== DATA LISTING ==
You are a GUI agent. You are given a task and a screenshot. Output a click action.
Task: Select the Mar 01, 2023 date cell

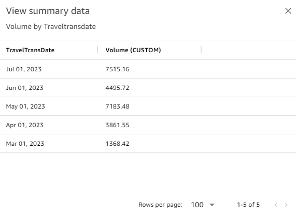(x=25, y=144)
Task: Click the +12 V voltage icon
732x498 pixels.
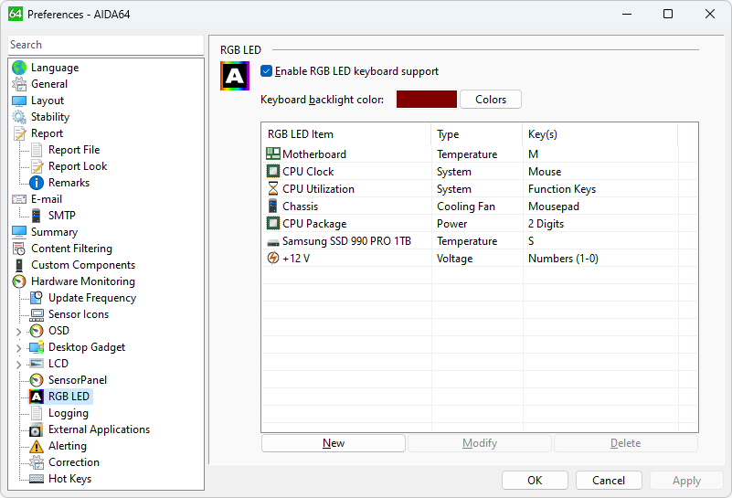Action: pyautogui.click(x=273, y=259)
===
## [WORK TASK]
The lines to retype run from the one containing "Task: Select the Mar 01, 2023 date cell" through the last line of the records above; write them exactly and skip the pictures.

## [ANSWER TO THIS EXERCISE]
Task: Select the Mar 01, 2023 date cell

(x=25, y=144)
Task: Click the +12 V voltage icon
732x498 pixels.
Action: pyautogui.click(x=273, y=259)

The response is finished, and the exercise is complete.